15. The world isn’t right. The world doesn’t look like that.
16. Ruth has a lecture she gives on maps and men. The lecture is handsomely illustrated with photographs of famous men in front of maps. The same is not true of women who tend to be photographed off the map (or at least not in front of the map or beside it.) However, Ruth does have a great image of Jane Fonda dressed as Barbarella and shot from the crotch, a planet spinning in the background behind her. Barbarella is out of this world, even though Jane Fonda is from it.
17. “Do you think man’s been to the moon?” I asked over Skype. Ruth laughed. “Excellent question.”

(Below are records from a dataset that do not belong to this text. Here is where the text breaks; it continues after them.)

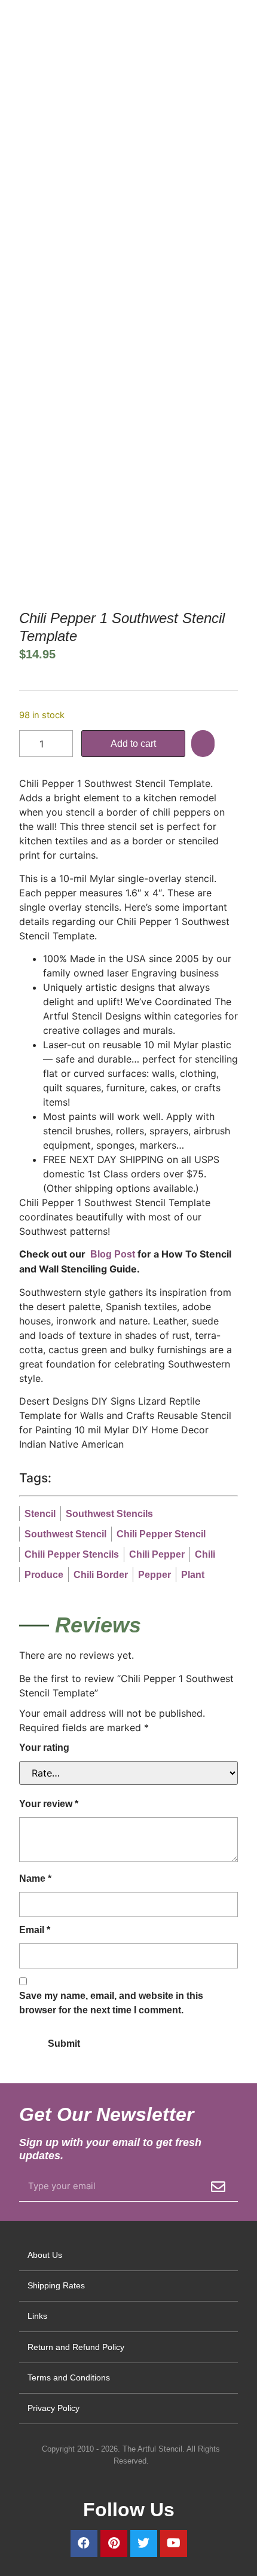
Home (30, 228)
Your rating (44, 1747)
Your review (48, 1804)
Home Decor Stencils (94, 228)
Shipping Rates (56, 2285)
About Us (44, 2255)
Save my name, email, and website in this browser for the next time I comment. (111, 2003)
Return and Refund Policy (75, 2347)
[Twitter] (143, 2543)
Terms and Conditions (68, 2377)
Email (34, 1930)
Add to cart (133, 743)
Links (37, 2316)
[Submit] (218, 2186)
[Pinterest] (113, 2543)
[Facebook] (84, 2543)
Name (35, 1878)
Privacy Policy (53, 2408)
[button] (204, 743)
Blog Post (111, 1254)
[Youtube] (173, 2543)
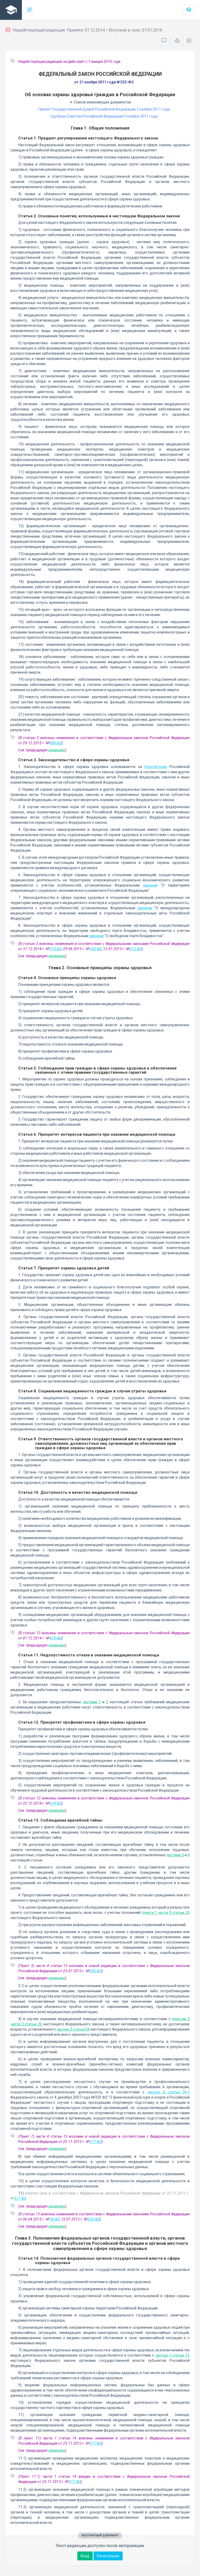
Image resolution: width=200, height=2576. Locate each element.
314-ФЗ (55, 1803)
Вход (85, 2556)
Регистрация (108, 2556)
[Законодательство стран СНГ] (11, 10)
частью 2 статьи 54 (73, 2029)
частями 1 (92, 1702)
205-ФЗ (96, 1971)
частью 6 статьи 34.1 (168, 2092)
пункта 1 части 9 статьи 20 (166, 1912)
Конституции (156, 767)
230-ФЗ (93, 2219)
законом (150, 885)
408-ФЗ (55, 743)
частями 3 (175, 1855)
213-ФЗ (136, 949)
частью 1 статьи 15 (172, 2355)
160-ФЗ (96, 949)
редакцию (56, 750)
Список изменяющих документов (102, 102)
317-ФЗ (96, 2142)
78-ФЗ (54, 2219)
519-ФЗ (55, 949)
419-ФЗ (55, 1638)
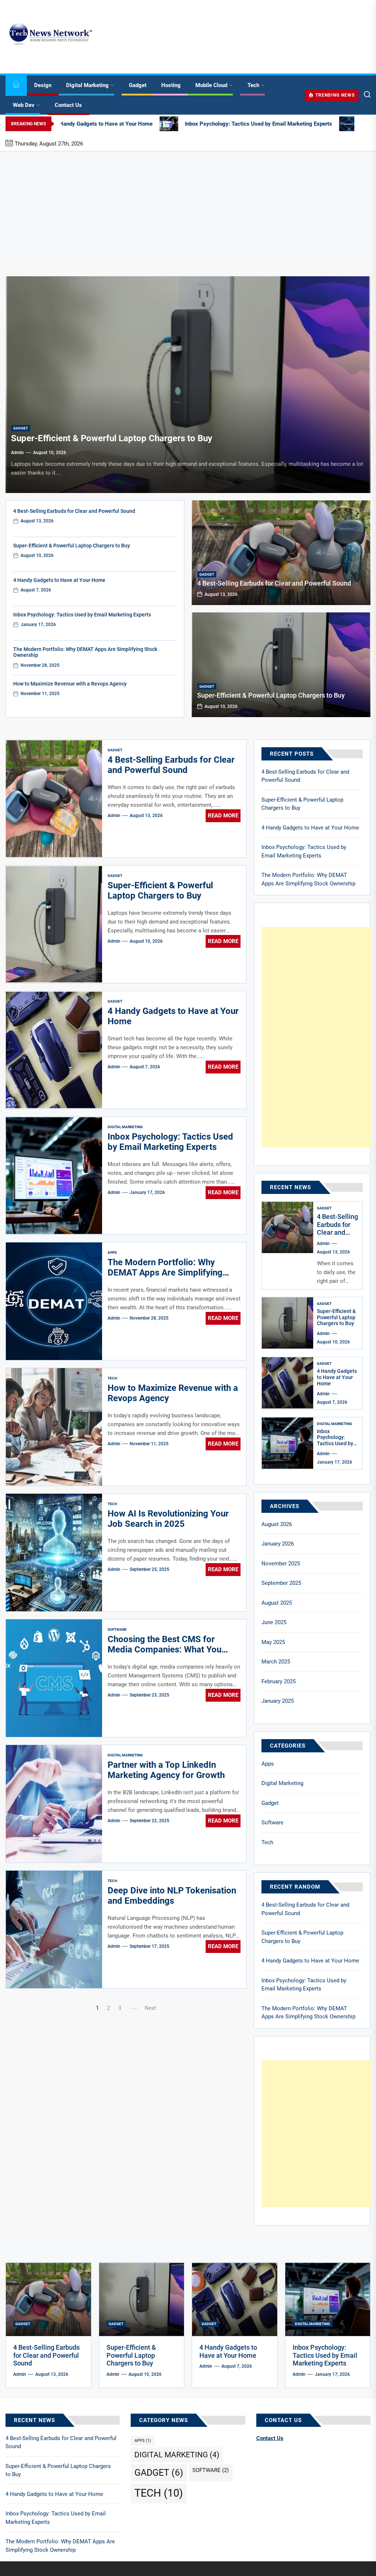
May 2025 (273, 1642)
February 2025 (278, 1681)
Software (117, 1629)
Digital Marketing (87, 85)
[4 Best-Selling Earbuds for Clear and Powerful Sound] (281, 552)
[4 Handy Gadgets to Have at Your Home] (287, 1382)
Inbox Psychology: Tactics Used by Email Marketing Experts (82, 615)
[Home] (16, 85)
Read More (223, 815)
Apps (112, 1253)
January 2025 (277, 1701)
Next (150, 2008)
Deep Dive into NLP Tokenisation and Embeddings (172, 1895)
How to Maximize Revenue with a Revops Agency (70, 684)
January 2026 (277, 1543)
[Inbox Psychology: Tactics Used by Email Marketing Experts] (287, 1443)
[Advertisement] (188, 210)
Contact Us (68, 105)
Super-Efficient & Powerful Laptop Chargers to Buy (111, 438)
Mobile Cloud (211, 85)
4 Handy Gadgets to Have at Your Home (59, 580)
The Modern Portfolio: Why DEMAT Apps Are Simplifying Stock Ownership (165, 1273)
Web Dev (24, 105)
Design (42, 85)
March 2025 (275, 1661)
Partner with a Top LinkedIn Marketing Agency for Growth (166, 1770)
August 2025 (276, 1603)
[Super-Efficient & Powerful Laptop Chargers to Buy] (188, 384)
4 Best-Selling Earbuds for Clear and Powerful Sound (74, 511)
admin (17, 452)
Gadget (138, 85)
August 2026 (276, 1524)
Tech (253, 85)
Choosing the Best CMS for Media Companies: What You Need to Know (164, 1650)
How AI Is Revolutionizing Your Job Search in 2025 (168, 1518)
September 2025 (281, 1583)
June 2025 (273, 1622)
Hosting (171, 85)
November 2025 (280, 1563)
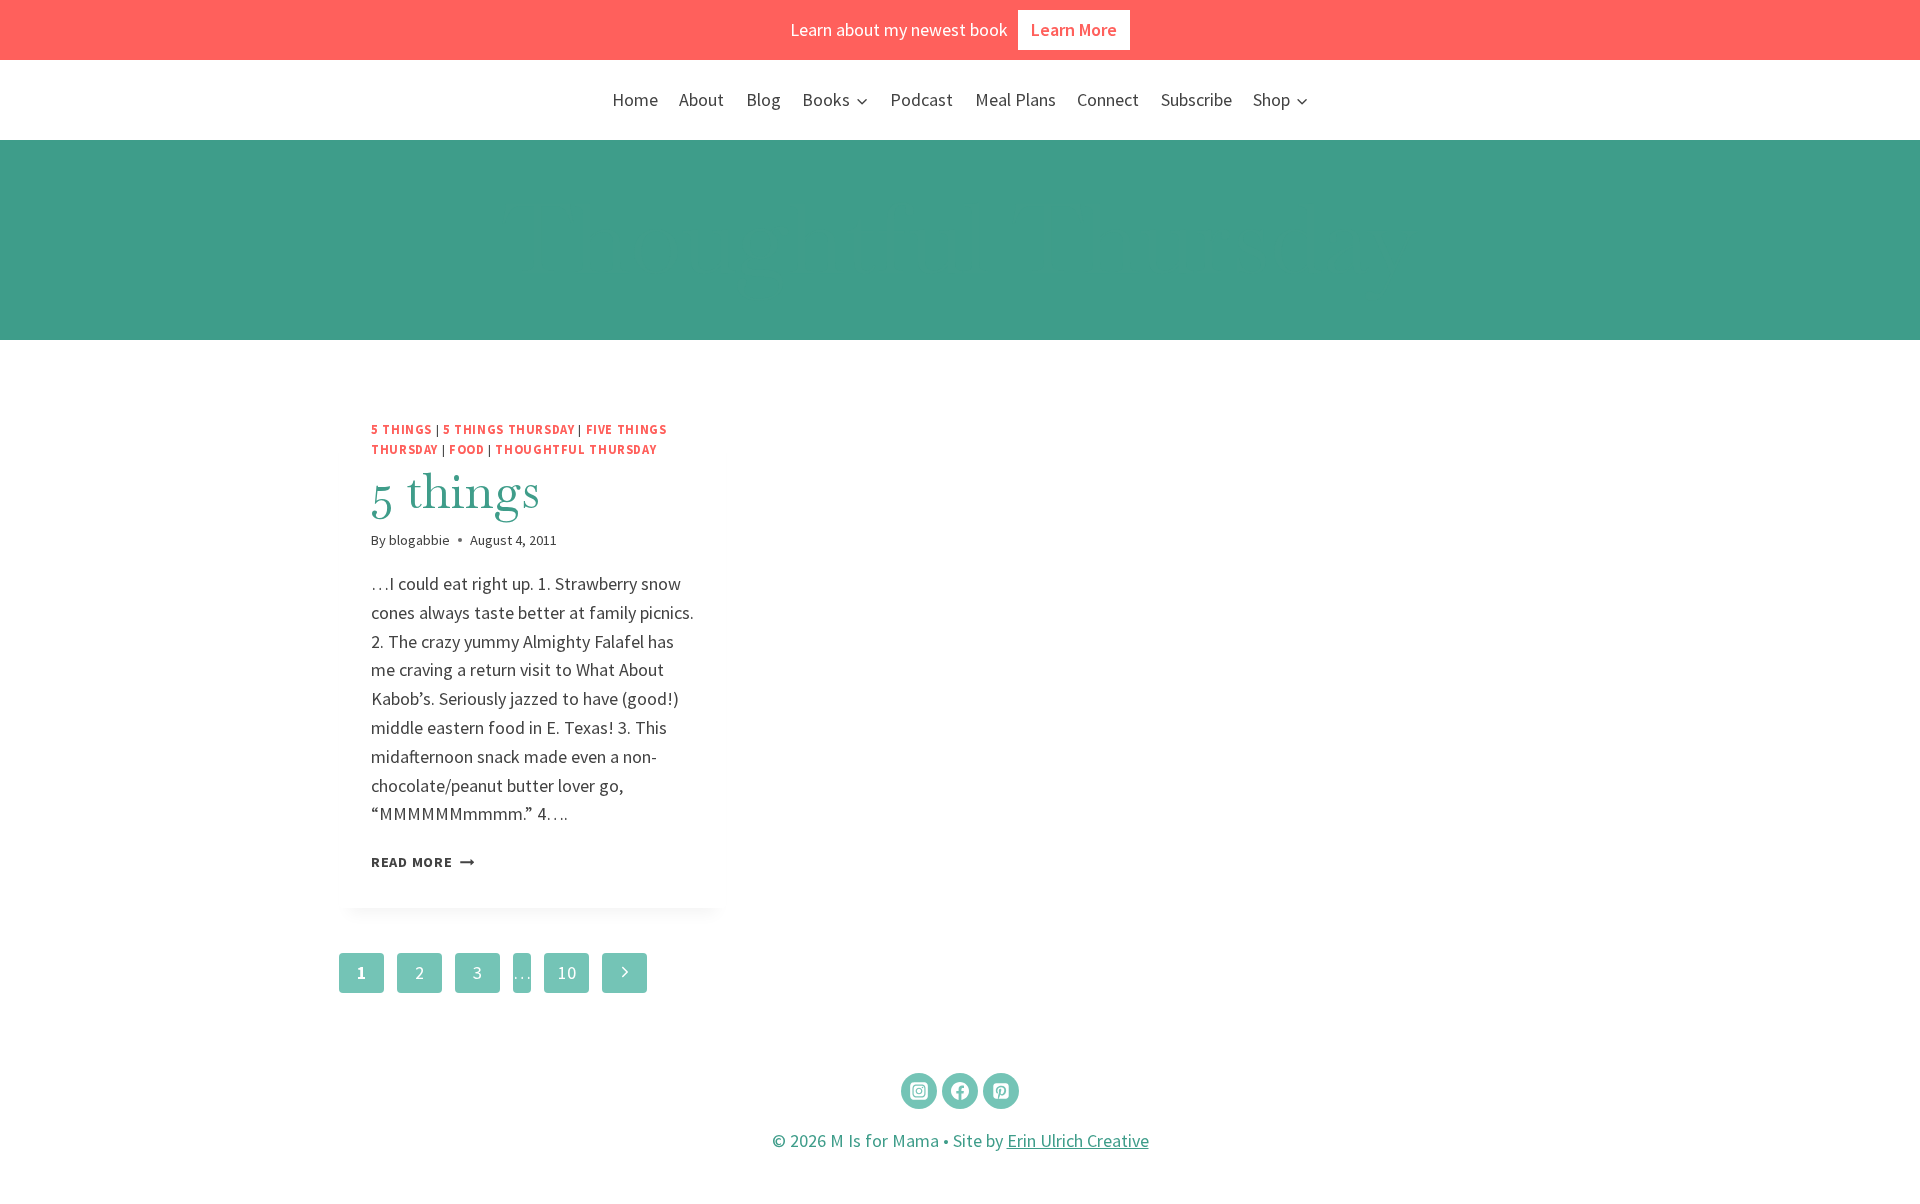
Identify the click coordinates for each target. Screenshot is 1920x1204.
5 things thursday (509, 429)
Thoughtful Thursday (575, 449)
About (701, 99)
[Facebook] (960, 1091)
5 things (401, 429)
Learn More (1074, 29)
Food (467, 449)
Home (635, 99)
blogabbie (419, 540)
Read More (422, 862)
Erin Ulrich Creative (1078, 1140)
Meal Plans (1015, 99)
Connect (1108, 99)
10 (567, 972)
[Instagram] (919, 1091)
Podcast (921, 99)
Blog (763, 99)
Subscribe (1196, 99)
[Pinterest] (1001, 1091)
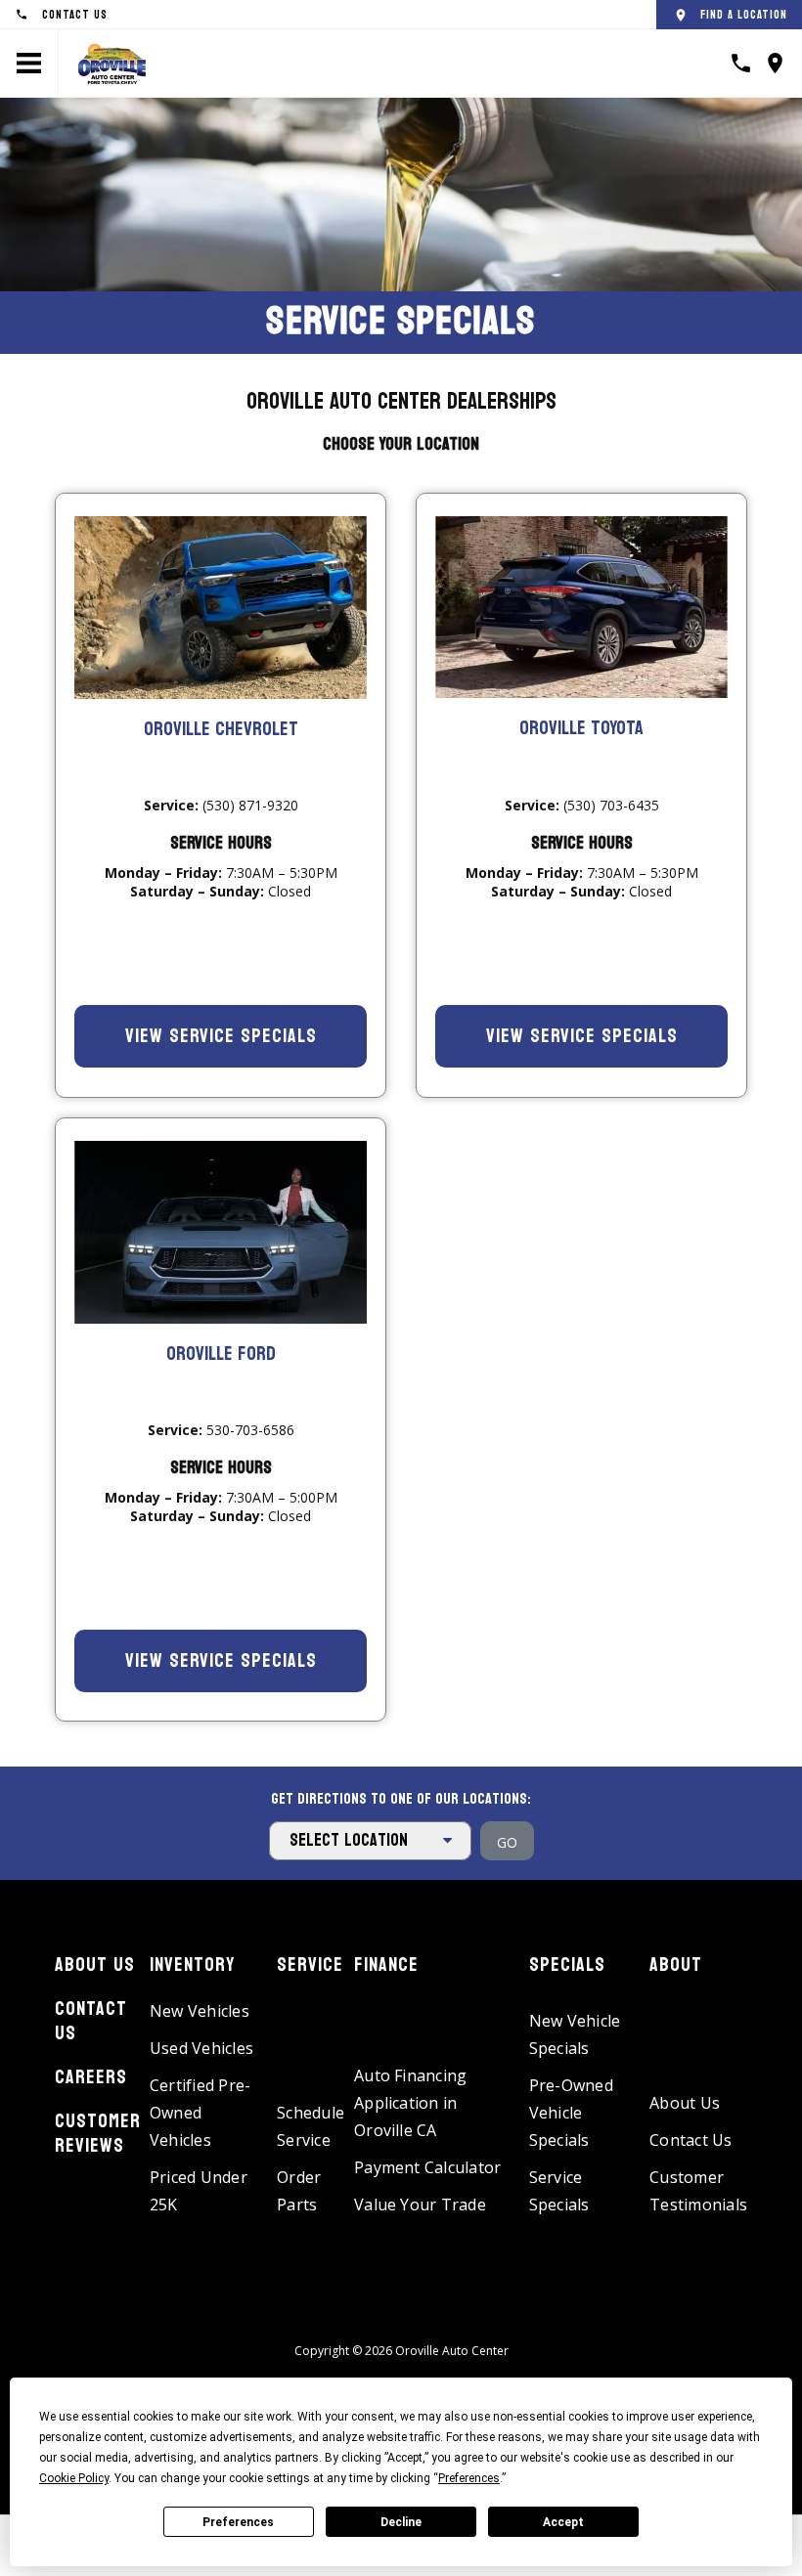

18. The most magnificent globe in existence is the Jewelled Globe, a treasure of the Iranian Empire, studded with over 51 thousand gemstones. The oceans and seas are emeralds. The land masses rubies. (I can see Australia on the jpeg of the Jewelled Globe online, but Aotearoa?) According to legend Nasseridin Shah Qajar, a 19th Century King of Persia ordered the construction of the globe to keep track of loose gemstones in the treasury. (Ruth wanted to make her own version but alas there were not enough loose gemstones in the treasury.) The globe now sits in the Tehran National Jewels Museum. According to the online travel journal of the ‘Wandering Scot,’ the museum is not signposted. It is in a bank vault underneath Melli Bank on Ferdossi Street. To reach the museum you need to enter via the Central Bank building just to the North. The staff store your bag (and camera), run you through a metal detector and then send you South across a courtyard to the vault. The hours are 2-4.30pm Saturday to Tuesday. It is definitely worth trying to visit if you are in Tehran.
19. Four heterogeneous globes sit on the fourth plinths outside the Museum of New Zealand, Te Papa Tongarewa. Open to the elements and seagulls, 24 hours a day, seven days a week.
20. “I don’t know how they are going to weather,” Ruth said.